Polri dan Interpol menangkap tiga orang yang diduga menjadi bagian dari geng penjahat cyber yang terbilang dalam serangan yang sering disebut sebagai Magecart.
Penangkapannya dilakukan pada 20 Desember 2019 lalu, namun baru dipublikasikan pada minggu lalu dalam sebuah konferensi pers. Dan ini adalah pertama kalinya anggota geng Magecart tersebut ditangkap oleh pihak berwajib.
Ada tiga orang yang ditangkap, yaitu ANF (27 tahun), K (35 tahun), dan N (23 tahun), yang berasal dari Jakarta dan Yogyakarta dan diancam hukuman maksimal 10 tahun, demikian dikutip detikINET dari Zdnet, Senin (27/1/2020).
SCROLL TO CONTINUE WITH CONTENT
Magecart juga dikenal dengan nama web skimming atau e-skimming, adalah sebuah kejahatan cyber di mana pelakunya menyusupkan malware JavaScript ke dalam toko online. Malware tersebut bertugas untuk mencuri data pembayaran, tepatnya kartu debit atau kredit, yang dipakai di transaksi di toko online tersebut.
Meski sudah ada yang ditangkap, menurut Sanguine Security -- perusahaan keamanan cyber --, setidaknya masih ada satu orang dari kelompok ini yang belum ditangkap. Mereka juga membeberkan sepak terjang grup ini di dunia maya.
Magecart ini aktif sejak 2017, dan malware mereka ditemukan di 571 situs, di mana 17 di antaranya masih terinfeksi sampai saat ini karena pemilik tokonya gagal membersihkan malware ini dari sistem mereka.
Lalu menurut Group-IB, perusahaan keamanan cyber lain, mereka pun memantau pergerakan grup ini. Dan mereka menyebut grup ini dikenal dengan nama GetBilling, salah satu kode JavaScript yang ditemukan dalam kode malwarenya.
Jejak digital grup ini menurut Sanguine Security mudah diendus, karena mereka menyisipkan pesan berbunyi 'Success gan' dalam setiap kode malwarenya. Mereka pun menyebut hasil pencurian data pembayaran itu dipakai untuk membeli barang-barang elektronik dan mewah secara online, yang kemudian dijual lagi dengan harga di bawah pasaran.
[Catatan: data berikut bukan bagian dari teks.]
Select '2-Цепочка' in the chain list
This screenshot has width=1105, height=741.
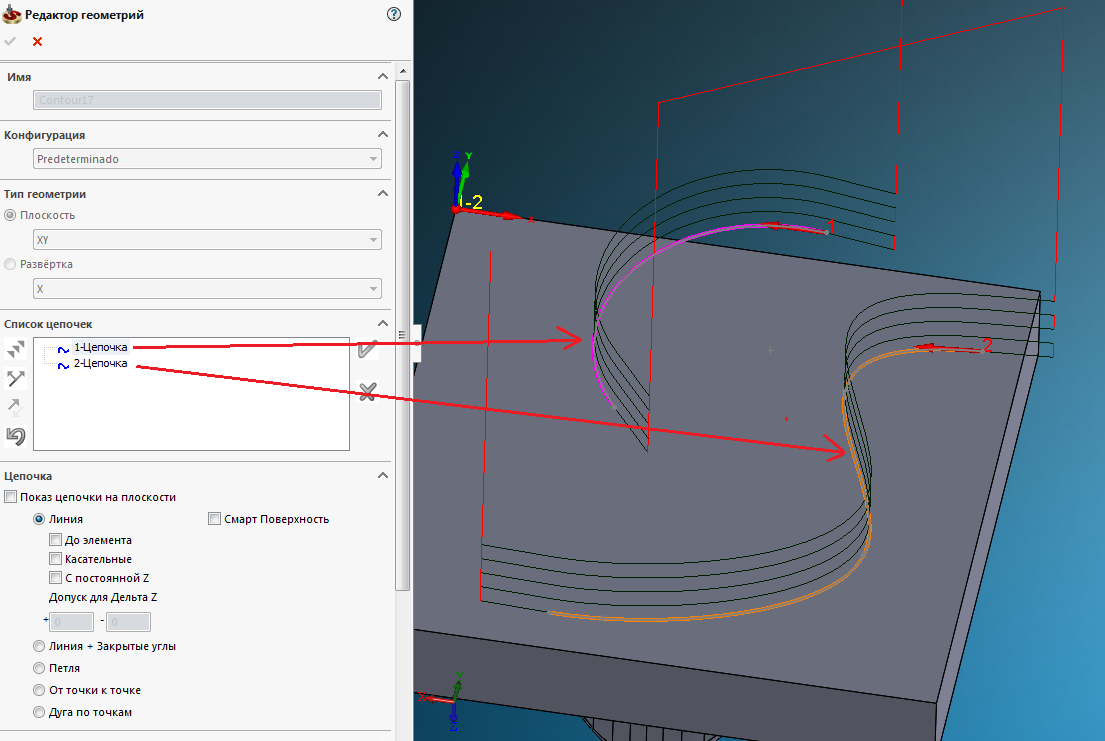coord(100,363)
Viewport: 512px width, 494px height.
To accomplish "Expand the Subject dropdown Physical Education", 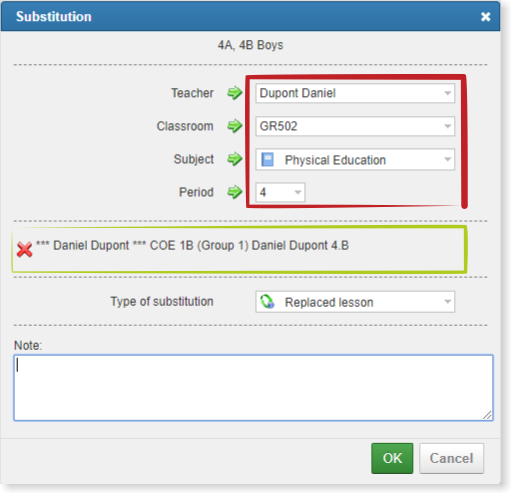I will (355, 160).
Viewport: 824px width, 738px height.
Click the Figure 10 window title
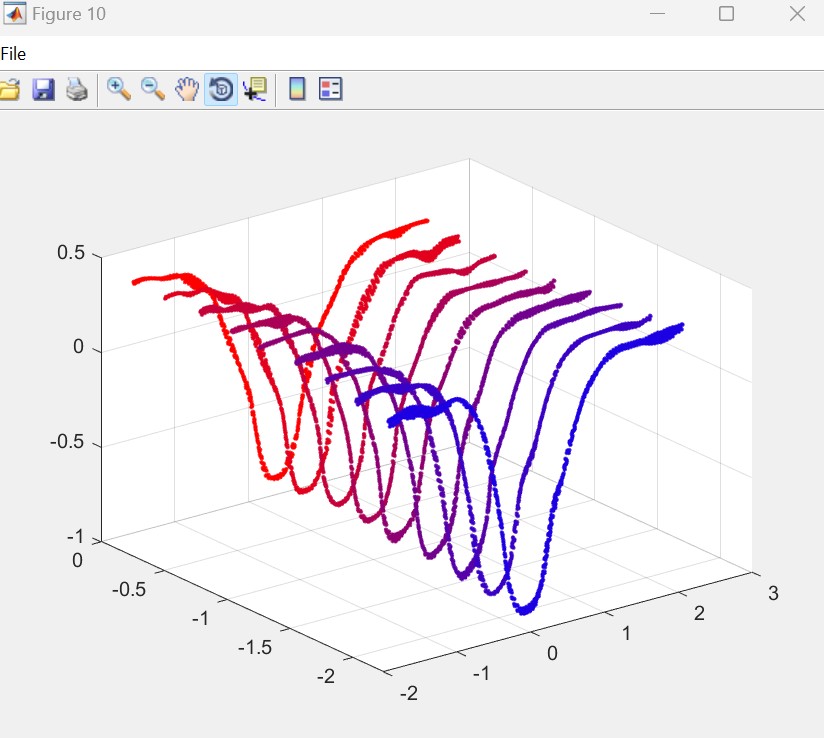(x=68, y=14)
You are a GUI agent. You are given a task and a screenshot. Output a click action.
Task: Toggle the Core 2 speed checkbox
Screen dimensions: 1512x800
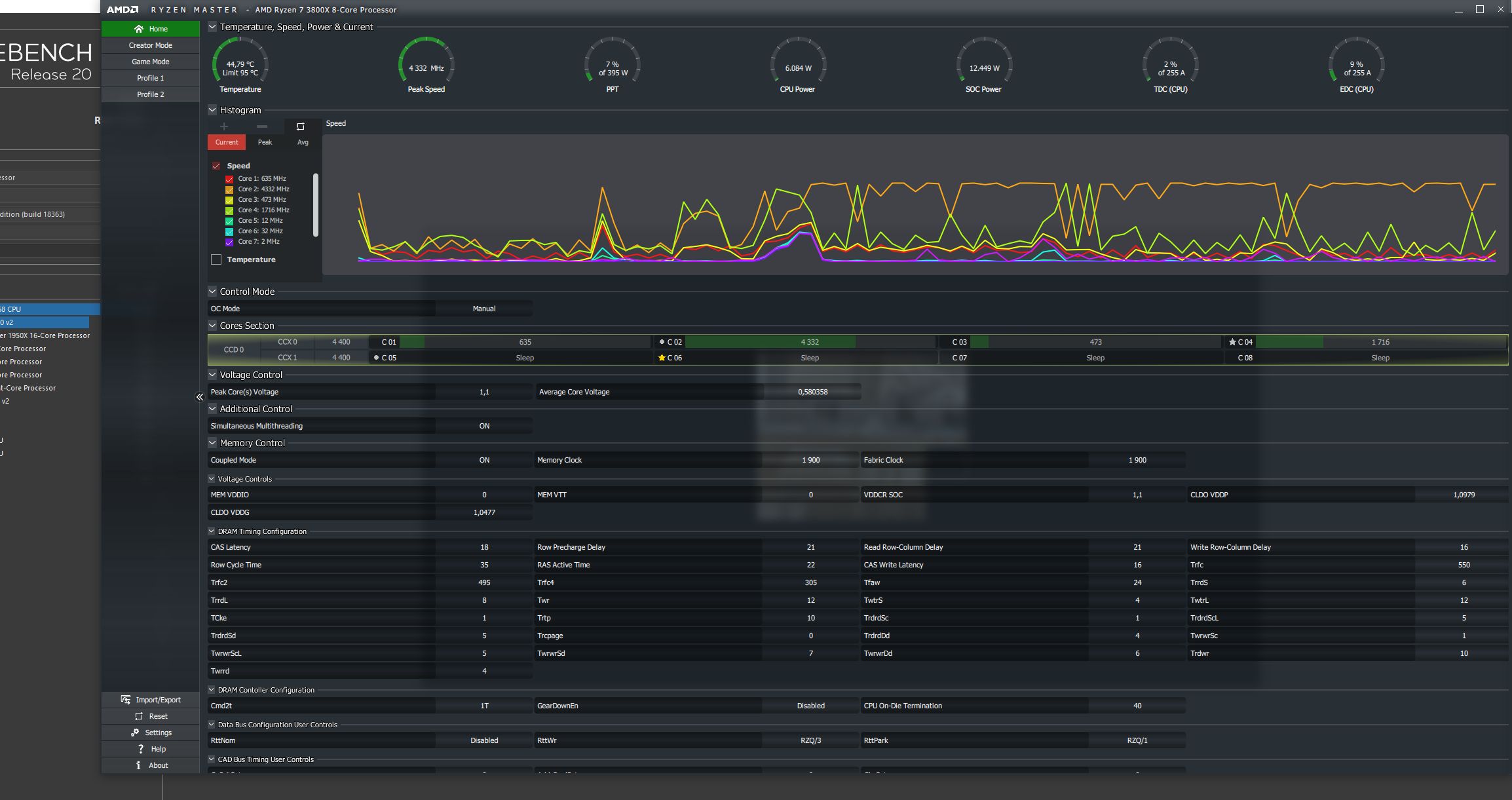point(229,189)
Untuk menyamarkan lokasi dan identitas aslinya, grup ini menggunakan layanan virtual private network (VPN) saat mengakses server pengontrol malwarenya untuk 'memanen' hasil aksinya tersebut. Layanan VPN dan hosting ini pun dibayar menggunakan kartu kredit curian, yang tujuannya tentu untuk menyamarkan identitas aslinya.
"Tim Group-IB Cyber Investigation menemukan kalau infrastruktur yang dipakai GetBilling berlokasi di Indonesia. Atas temuan ini, Interpol ASEAN Desk pun memberitahukannya ke Kepolisian Indonesia," tulis Group-IB dalam keterangannya.